**Exercise passage**
Vanishing koalas

17 Feb 2012

How much can the koala bear?

Frank Carrick, Adjunct Professor in the Centre for Mined Land Rehabilitation was interviewed by Nikki Barrowclough about the threat to koala populations.

Here is a terrible truth. Koalas are vanishing from Australia. There are probably fewer than 100,000 left on the continent. Once, there were millions. Their deaths, from a number of causes, range from poignant to pointless to grotesquely violent. Even so, when I started this story I still had a quintessential image in my mind of a koala asleep in the fork of a gumtree. That has been replaced by another more graphic and indelible image: a badly burnt koala clinging to a blackened eucalypt in south-east Queensland.

**Source data**
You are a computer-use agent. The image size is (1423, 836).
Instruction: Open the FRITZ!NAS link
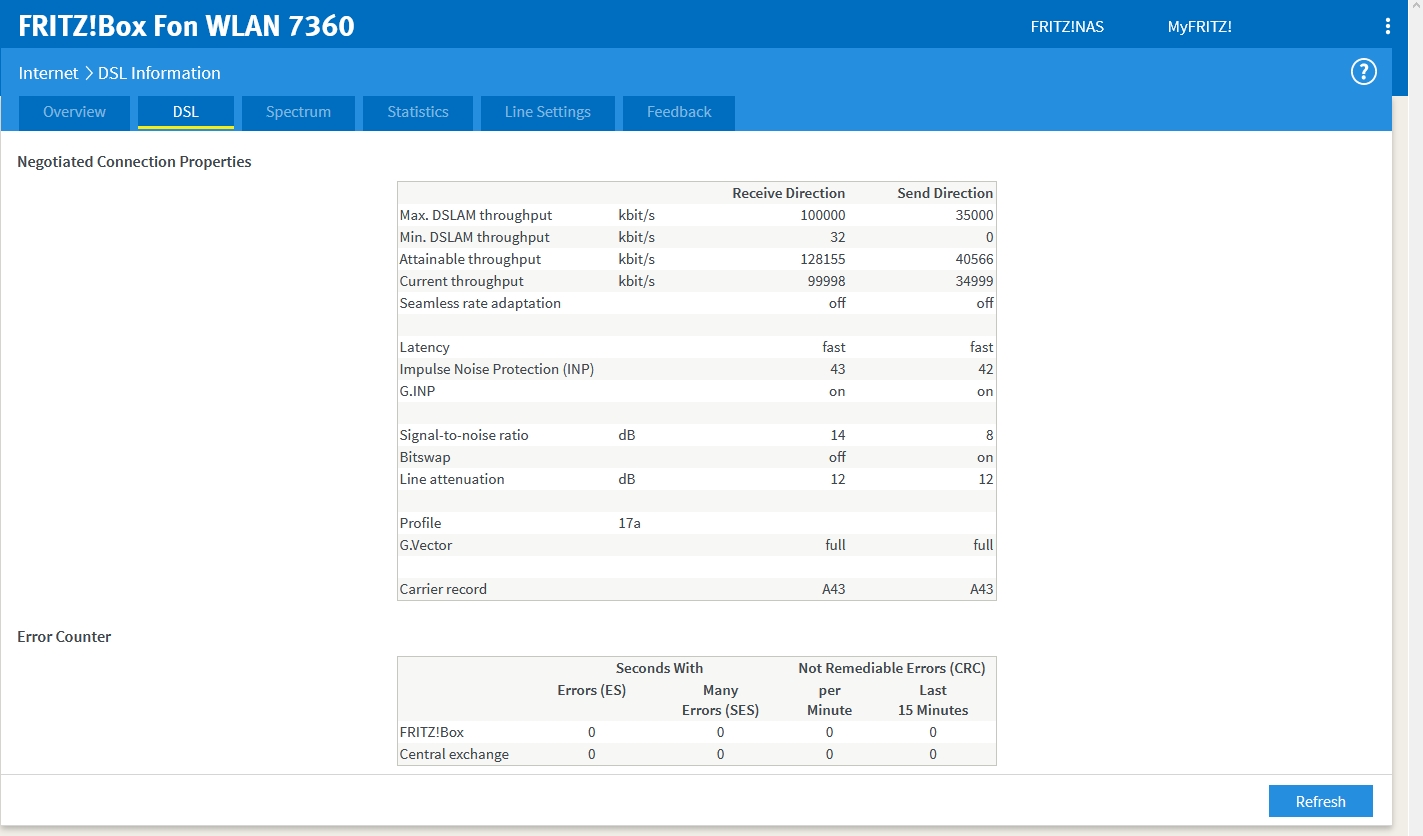[1067, 27]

**Check your understanding**
1. Could you quote the koala article from "Vanishing koalas" to "in south-east Queensland."?
2. How would the koala article go on? Write what comes next, starting after its last sentence.
The lines aren't needed for this.

**Answers by item**
1.
Vanishing koalas

17 Feb 2012

How much can the koala bear?

Frank Carrick, Adjunct Professor in the Centre for Mined Land Rehabilitation was interviewed by Nikki Barrowclough about the threat to koala populations.

Here is a terrible truth. Koalas are vanishing from Australia. There are probably fewer than 100,000 left on the continent. Once, there were millions. Their deaths, from a number of causes, range from poignant to pointless to grotesquely violent. Even so, when I started this story I still had a quintessential image in my mind of a koala asleep in the fork of a gumtree. That has been replaced by another more graphic and indelible image: a badly burnt koala clinging to a blackened eucalypt in south-east Queensland.

2.
Rian is the koala's name. She was trapped by a controlled fuel-reduction "bushfire" that ripped through her habitat last September, after the area had supposedly been cleared of wildlife. When she was found in that tree, 2½ weeks after the fire, every one of her footpads had been roasted. She'd also lost her eyelids, as well as the tips of her ears.

Her temporary home is the Australia Zoo Wildlife Hospital in Beerwah, just north of the Glass House Mountains, where she's still recovering from her injuries. Adding to the sadness I feel after stepping into her enclosure is the fact that Rian is the first koala I've ever encountered. And there's an injury I missed. Her nose is burnt pink. It should be black. She doesn't shy away from her visitor, gazing steadily at me with the seemingly dispassionate expression typical of her species. And at least she's now well enough to be out of the intensive-care ward, where the sight of forlorn little koalas on drips or huddled in blankets is utterly depressing.